We have officially entered the Christmas season. A time when unfortunately we all seem to go somewhat “wacko” with all the stuff on our plates. So our pastor feels led to preach on being prepared for the season. Are our minds focused on what it should be focused on – i.e. Jesus? Or have we taken our eyes off of our Lord and instead planted our minds on everything we need to get done before Christmas?
As I’ve been reflecting on the sermon, I remembered back to when we were getting our son ready to move out of state to college. How on earth was all this going to turn out? Jeffrey is full-time in a wheelchair with quadriplegic cerebral palsy. Yet this college was his dream, and God had been opening all sorts of doors for him to leave home.
However my eyes were having trouble remaining focused on the Lord. There was so much that “I” needed to figure out before this all was finalized. I mean, what if his dorm room wasn’t safe? And what if the nursing care didn’t work out? What would happen if he was on one of the paths going around the campus and it was dark and he tipped over in his wheelchair and couldn’t get to his phone, and… well you get the picture.
“Lord – this is just too much for me! Why does everything have to be so hard!”
It was coming down to the wire. It was May, and we only had three more months until the big move. I felt like I was on auto-pilot, however I really wasn’t accomplishing anything except driving myself and my family crazy. Then it happened… I noticed a lump on my neck, which a biopsy showed was some sort of neoplasm cell lodged on part of my thyroid. Chance of cancer = 20 to 25%. The doctor stated it needed to be removed soon. The surgery date was scheduled less than two weeks before we were to move Jeffrey to Arizona!
If I was stressed before, I was over-the-top by this news as there were still a lot of issues which needed to get worked out. Yet I knew I needed to get the surgery done, so in I went. The evening before the surgery I was reading through Isaiah 26, and verse 3 popped out at me: “You will keep in perfect peace him whose mind is steadfast, because he trusts in you.”
Even though I had to be under general anesthesia, the physician saw no problem in me going home that same day, and being back up and around in just a day or two. Still plenty of time for me to finish things up I needed to get done.
But God had other plans…
Instead of being back to normal in just a couple of days, it took me well over a week for all the effects of the surgery and the anesthesia to work its way through me. I ended up being in bed almost the whole time before we left! What verse kept popping back to mind? “You will keep in perfect peace him whose mind is steadfast, because he trusts in you.”

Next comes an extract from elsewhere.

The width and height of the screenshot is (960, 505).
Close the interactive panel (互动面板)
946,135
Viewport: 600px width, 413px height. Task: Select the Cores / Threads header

Wow – where had been eyes been focused these past months? They had not been focused up towards my Jesus in complete trust and faith in Him and all He had been doing, but instead had been focused on me. Forgive me, Lord…
Wouldn’t you know, the day before we were to leave on our long drive to move Jeffrey to Arizona, I woke up feeling completely back to normal. And, everything had “somehow” gotten done without me stressing – imagine that! Plus, the doctor called to let me know – no cancer!
So as we approach this Christmas season where we celebrate the birth of our Savior, join me in keeping our eyes on the real reason for the season, whose name is Jesus.